Based on his acquittal, Kirimi filed a civil suit (Meru RMCC 319 of 1997) against Mwenda for general and special damages for unlawful confinement and malicious prosecution. He succeeded, and was awarded Kshs.75,000/= for general damages and Kshs.30,510/= for special damages.
Aggrieved by that decision, Mwenda appealed to the superior court. In a Judgment handed down 24th July, 2003 at Meru, Mulwa, J allowed the appeal and reversed the decision of the lower court. Being dissatisfied with that decision, Kirimi appealed to this court, citing seven grounds of appeal, as follows:
“1. His lordship the Judge erred in law by allowing the appellant’s appeal with costs in the superior court and subordinate court without making a ruling or judgment on the appellant’s counter-claim.
2. The judgment dated 24th July, 2003 by his lordship honourable Mr Justice Kasanga Mulwa is not a judgment in law.

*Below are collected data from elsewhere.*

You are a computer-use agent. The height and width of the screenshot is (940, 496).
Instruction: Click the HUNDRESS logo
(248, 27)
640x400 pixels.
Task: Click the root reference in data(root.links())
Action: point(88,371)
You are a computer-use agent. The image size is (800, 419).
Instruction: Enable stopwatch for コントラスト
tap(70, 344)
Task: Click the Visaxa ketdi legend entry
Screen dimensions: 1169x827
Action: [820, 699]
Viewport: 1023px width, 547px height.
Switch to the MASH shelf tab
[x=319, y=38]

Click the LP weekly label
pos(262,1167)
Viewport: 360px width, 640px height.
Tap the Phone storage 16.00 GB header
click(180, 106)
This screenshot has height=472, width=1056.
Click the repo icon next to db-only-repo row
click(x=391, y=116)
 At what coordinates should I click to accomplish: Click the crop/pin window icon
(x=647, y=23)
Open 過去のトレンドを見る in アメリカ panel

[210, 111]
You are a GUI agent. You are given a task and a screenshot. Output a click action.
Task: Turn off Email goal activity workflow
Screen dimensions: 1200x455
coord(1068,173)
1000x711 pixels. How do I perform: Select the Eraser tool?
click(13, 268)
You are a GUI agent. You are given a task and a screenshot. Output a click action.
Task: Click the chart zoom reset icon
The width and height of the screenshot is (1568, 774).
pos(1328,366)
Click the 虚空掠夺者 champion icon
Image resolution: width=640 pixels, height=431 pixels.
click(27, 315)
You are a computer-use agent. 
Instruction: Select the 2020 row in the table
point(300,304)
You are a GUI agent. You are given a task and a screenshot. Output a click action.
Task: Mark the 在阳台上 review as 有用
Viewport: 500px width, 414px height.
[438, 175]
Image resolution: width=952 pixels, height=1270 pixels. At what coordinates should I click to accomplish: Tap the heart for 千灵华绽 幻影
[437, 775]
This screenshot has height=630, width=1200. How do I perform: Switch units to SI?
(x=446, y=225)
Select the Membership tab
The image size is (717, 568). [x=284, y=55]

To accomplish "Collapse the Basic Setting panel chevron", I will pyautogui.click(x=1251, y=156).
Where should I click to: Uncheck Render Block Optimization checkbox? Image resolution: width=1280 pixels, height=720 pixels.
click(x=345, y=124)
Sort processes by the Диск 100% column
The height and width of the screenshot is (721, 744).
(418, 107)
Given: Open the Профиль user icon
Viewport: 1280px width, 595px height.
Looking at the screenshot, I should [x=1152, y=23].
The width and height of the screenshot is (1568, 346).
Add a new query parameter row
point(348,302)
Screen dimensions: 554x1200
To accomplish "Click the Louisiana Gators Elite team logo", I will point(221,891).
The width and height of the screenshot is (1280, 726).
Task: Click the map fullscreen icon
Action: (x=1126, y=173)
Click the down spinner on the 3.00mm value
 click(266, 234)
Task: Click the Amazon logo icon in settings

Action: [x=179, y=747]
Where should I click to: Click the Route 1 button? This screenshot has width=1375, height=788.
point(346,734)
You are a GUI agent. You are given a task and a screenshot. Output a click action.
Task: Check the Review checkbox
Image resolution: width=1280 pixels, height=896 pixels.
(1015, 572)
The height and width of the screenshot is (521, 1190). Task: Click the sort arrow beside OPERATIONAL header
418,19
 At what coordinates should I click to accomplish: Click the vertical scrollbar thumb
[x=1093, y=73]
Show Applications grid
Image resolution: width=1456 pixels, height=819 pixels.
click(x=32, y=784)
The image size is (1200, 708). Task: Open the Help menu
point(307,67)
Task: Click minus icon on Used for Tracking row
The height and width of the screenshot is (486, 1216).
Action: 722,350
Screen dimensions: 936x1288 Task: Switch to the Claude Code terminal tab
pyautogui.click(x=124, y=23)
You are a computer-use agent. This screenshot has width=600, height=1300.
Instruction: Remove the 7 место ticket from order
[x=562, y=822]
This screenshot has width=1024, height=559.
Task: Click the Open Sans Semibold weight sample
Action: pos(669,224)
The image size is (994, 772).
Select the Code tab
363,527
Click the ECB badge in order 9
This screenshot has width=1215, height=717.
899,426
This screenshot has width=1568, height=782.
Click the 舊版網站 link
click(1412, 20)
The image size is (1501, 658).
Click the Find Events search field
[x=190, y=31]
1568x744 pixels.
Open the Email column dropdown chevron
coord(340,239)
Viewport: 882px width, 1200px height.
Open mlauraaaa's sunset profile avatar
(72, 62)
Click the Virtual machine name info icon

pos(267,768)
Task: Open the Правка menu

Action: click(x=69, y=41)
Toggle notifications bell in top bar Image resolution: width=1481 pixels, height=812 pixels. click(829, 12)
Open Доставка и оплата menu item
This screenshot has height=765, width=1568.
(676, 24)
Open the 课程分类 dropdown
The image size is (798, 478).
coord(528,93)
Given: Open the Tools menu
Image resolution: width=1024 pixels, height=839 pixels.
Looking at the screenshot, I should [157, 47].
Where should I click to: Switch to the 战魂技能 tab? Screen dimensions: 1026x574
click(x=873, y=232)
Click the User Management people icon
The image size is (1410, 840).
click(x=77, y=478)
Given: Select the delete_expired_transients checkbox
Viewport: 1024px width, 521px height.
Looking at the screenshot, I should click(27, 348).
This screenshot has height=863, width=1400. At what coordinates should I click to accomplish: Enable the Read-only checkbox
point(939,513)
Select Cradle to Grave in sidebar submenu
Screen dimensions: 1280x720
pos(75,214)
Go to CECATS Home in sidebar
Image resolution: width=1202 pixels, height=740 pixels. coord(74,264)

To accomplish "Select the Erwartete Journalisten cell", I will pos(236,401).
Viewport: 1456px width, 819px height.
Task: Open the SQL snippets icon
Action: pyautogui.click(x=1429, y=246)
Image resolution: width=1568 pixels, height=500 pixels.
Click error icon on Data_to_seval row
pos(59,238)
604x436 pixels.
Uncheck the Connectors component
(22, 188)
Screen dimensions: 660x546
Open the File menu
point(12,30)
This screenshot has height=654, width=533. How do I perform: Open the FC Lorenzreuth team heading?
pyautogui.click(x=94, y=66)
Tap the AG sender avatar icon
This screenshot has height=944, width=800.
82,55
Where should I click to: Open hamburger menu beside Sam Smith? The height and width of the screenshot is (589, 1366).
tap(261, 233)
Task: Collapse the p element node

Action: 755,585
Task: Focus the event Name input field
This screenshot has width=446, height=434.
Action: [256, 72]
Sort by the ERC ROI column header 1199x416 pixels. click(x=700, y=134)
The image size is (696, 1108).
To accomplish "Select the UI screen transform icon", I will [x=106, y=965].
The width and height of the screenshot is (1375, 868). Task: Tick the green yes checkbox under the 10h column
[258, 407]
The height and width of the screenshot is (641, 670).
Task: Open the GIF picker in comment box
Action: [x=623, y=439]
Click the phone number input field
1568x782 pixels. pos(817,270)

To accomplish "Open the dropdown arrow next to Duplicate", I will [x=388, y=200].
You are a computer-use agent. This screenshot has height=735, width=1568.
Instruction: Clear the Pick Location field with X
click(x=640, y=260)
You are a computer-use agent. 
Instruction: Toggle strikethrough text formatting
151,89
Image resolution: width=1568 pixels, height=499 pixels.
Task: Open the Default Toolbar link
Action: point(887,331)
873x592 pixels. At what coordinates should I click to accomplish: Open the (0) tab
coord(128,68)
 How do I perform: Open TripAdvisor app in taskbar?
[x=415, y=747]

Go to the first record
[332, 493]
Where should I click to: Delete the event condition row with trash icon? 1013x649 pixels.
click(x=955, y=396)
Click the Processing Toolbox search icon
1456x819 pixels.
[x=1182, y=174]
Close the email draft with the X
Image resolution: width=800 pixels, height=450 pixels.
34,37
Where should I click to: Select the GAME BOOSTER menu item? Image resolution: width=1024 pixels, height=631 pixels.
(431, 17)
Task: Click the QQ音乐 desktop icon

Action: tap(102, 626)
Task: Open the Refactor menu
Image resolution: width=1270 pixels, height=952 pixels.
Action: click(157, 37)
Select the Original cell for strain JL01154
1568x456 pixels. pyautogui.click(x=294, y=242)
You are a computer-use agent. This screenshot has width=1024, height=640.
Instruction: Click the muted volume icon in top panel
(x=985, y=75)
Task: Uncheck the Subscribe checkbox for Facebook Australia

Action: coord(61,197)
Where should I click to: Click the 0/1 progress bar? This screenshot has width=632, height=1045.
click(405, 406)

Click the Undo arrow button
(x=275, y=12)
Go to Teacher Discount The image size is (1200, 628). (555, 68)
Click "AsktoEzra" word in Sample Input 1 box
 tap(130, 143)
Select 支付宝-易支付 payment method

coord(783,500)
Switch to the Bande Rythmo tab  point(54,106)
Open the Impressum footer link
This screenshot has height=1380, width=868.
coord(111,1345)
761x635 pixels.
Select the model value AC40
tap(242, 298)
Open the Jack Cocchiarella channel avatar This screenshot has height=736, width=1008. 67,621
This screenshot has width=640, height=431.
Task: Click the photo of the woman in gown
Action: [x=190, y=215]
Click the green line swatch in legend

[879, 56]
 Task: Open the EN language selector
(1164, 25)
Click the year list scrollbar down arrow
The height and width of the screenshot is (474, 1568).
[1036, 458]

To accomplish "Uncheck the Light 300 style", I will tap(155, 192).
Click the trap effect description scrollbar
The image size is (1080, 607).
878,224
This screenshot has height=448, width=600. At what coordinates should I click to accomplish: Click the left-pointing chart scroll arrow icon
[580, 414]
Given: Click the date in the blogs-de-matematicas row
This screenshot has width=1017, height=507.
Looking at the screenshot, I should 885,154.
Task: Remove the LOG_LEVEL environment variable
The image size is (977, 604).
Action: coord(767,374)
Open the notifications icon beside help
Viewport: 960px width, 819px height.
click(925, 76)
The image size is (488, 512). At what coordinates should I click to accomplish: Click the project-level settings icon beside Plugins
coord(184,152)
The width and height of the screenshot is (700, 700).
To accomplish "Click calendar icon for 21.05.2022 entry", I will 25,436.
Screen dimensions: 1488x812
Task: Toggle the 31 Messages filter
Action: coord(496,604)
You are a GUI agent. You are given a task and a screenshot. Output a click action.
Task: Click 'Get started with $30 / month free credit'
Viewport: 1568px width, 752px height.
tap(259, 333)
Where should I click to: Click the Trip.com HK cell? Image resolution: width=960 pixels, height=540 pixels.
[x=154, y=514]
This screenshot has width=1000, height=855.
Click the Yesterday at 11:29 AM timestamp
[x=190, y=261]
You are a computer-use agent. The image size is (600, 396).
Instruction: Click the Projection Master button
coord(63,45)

3. His lordship the judge erred in law by allowing the appellant’s appeal entirely with costs in superior and subordinate court when the appellant had not proved his counter-claim in the subordinate court on a balance of probabilities and more so when he had adduced exert (sic) evidence of a doctor to testify on his injuries.
4. His lordship the judge erred in law by not dismissing the appellant’s appeal on counter-claim with costs both in the superior and subordinate court.
5. His lordship the judge erred in law by holding that the respondent was not entitled to the general and special damages awarded by the subordinate court.
6. His lordship the judge erred in law by allowing the appellant (sic) appeal or misdirection and misapplication of equity principle that the respondent was not in clean hands when awarded damages when the respondent report (sic), charge of the respondent of assault and discharge thereof under section 87 A in Meru Criminal Case No. 1287 of 1994 and his subsequent re-arrest charge and prosecution of an offence of assault and his acquittal thereof in Meru Criminal Case No. 314 of 1996 was abinitio malicious prosecution.
7. His lordship the judge erred in law to allow the appellant’s appeal and erred in law to hold that the respondent had not established and/or proved the ingredients of malicious prosecution when the report at the police was on an offence of affray and therefore to charge the respondent only with assault vide Criminal Case No. 1287 of 1994 and discharging him under Section 87A of the penal code and his subsequent re-arrest charge of assault and prosecution vide Meru Criminal Case No. 314 of 1996 and his acquittal thereof was primacie (sic) malicious prosecution and false imprisonment.”
Mr F K Kirubua, learned counsel for the appellant urged us to find that the appellant’s prosecution for the offence of assault in the lower court was actuated by malice, and that the trial court was correct in awarding him damages in respect of the same. He argued that the learned judge of the superior court erred in rejecting the trial court’s findings, and further that the superior court’s judgment was “invalid” in law because it had failed to make a finding on the respondent’s counter-claim.
Mr M Kariuki, for the respondent, submitted that there was no cross-appeal in respect of the counter-claim before the superior court, and accordingly the learned judge did not, and could not comment on the same. He urged us to hold that the arrest, prosecution and imprisonment of the appellant were committed by the police and was not actuated by any malice.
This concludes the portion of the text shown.